• Goal:
Using the text about Burnham and Maude below, answer these questions:
1. What act does the writer say Burnham does well?
2. What was the best the writer hoped for?
3. What did the two turn out to deliver?

• Text section:
******

Burnham and Maude were a great pairing...
I was a bit nonplussed when I heard that Francis Maude was going to be on as he's one of those figures who, despite being around forever, just seems to flit in and out of the picture, never staying still long enough for me to really pin him down. Similarly, Burnham drew a vague 'meh' from me as while he's a very proficient QT-er who does a good 'local lad come good', he's so constantly 'on-message' that I can never really see past the bluster (or, for that matter, those shimmering, dazzling eyelashes of his. 'Fair to middling' was the best I hoped for. As it happens, these two turned out to be an inspired choice and we got a battle of wits that to'd and fro'd satisfyingly throughout the evening.

******

• Collected material:
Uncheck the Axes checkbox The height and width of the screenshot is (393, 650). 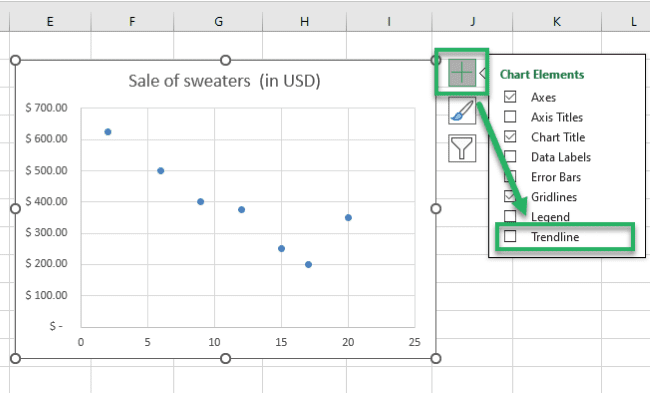click(x=510, y=97)
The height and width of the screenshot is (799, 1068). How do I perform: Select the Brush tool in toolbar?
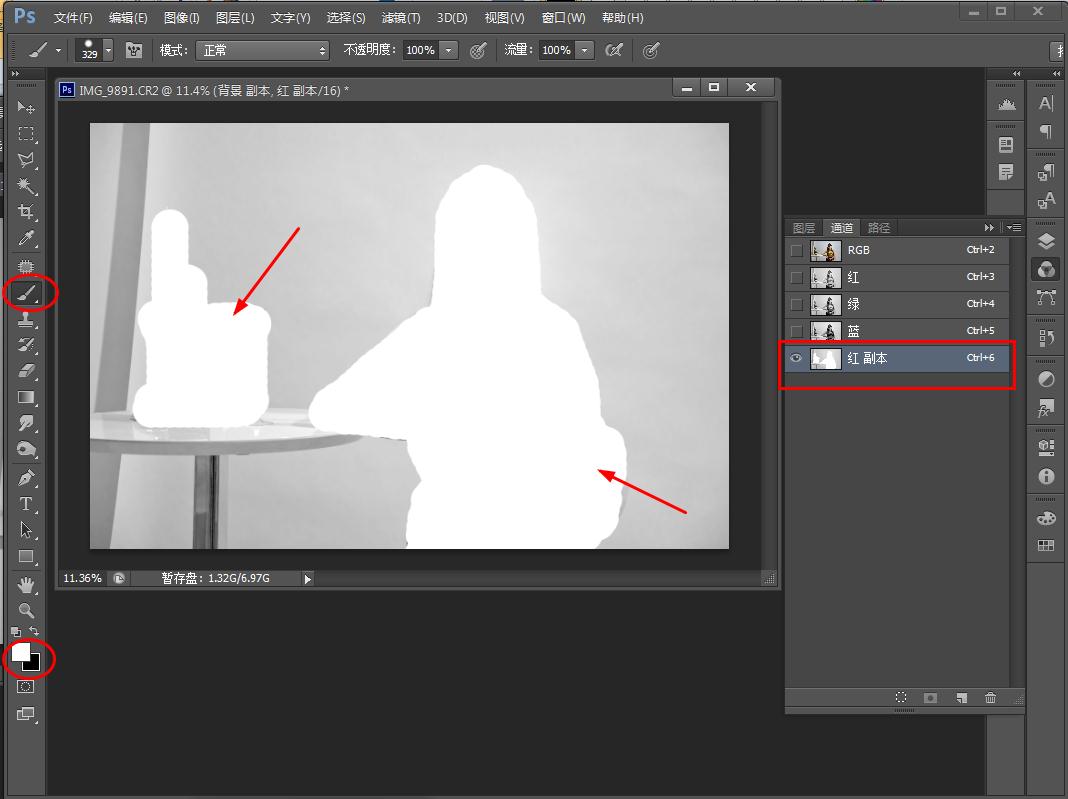27,293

******

• Task answer:
1. A good 'local lad come good'.
2. 'Fair to middling'.
3. A battle of wits that went back and forth satisfyingly throughout the evening.